LG 360 VR – Un visore per la realtà virtuale dotato di un suo schermo incorporato che lo rende il più leggero in circolazione. La scelta di LG permette di avere un visore molto più leggero di quelli della concorrenza. Lo abbiamo provato sfruttando dei video di montagne russe e l’esperienza è stata divertente, il 360 VR si è rivelato semplice da usare e leggero da indossare. Rispetto ad altre soluzioni non offre una visione immersiva ma simula la visualizzazione di uno schermo TV da 130 pollici visto da 2 metri di distanza. Al momento si intuiscono le potenzialità ma sarà necessario aspettare di vedere i primi giochi o app che lo sfruttino a dovere per avere un giudizio completo.

LG Hi-Fi Plus with B&O PLAY – Dedicato agli audiofili e agli amanti dell’alta fedeltà il modulo consente davvero un netto miglioramento della musica ascoltata. Nei test che abbiamo fatto la differenza di ascolto è stata evidente e potrebbe fare la differenza per quanti sfruttano già quotidianamente il proprio smartphone per riprodurre musica.

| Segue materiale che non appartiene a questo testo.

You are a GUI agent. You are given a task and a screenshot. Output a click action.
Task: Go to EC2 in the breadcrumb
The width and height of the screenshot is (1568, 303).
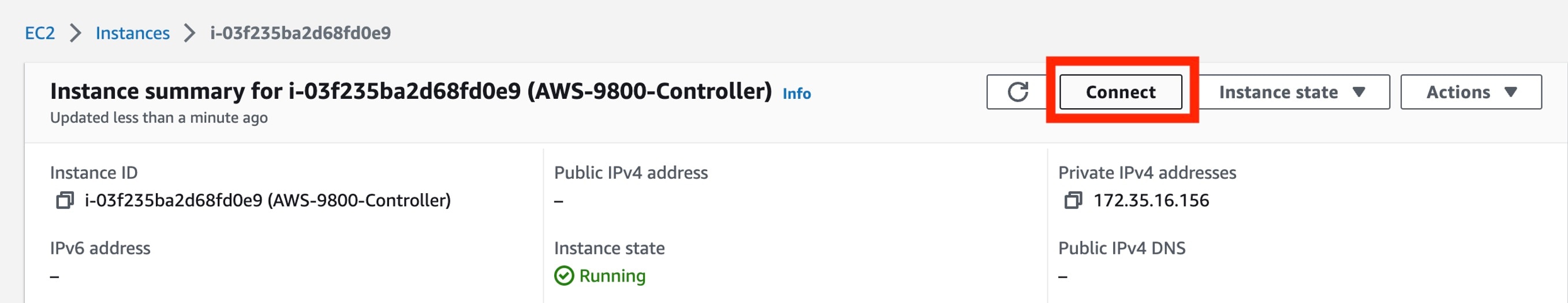click(x=40, y=33)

Nella nostra prova dei Friends mancava all’appello il Rolling Bot, un piccolo drone che può essere usato per controllare casa o i propri animali offrendo un sistema di videosorveglianza innovativo grazie al controllo reso possibile dall’LG G5.

Complessivamente i moduli danno una marcia in più al top di gama di LG e soprattutto fanno intravedere le moltissime potenzialità che lo smartphone potrebbe avere con il rilascio di nuove espansioni. Una svolta così radicale rende decisamente unico il G5 nel panorama degli smartphone top di gamma, e non solo, la sua unicità contribuirà al successo con gli utenti o sarà un ostacolo? Lo sapremo dal 18 aprile data in cui verrà commercializzato ufficialmente in Italia ad un prezzo che si aggira intorno ai 690 euro.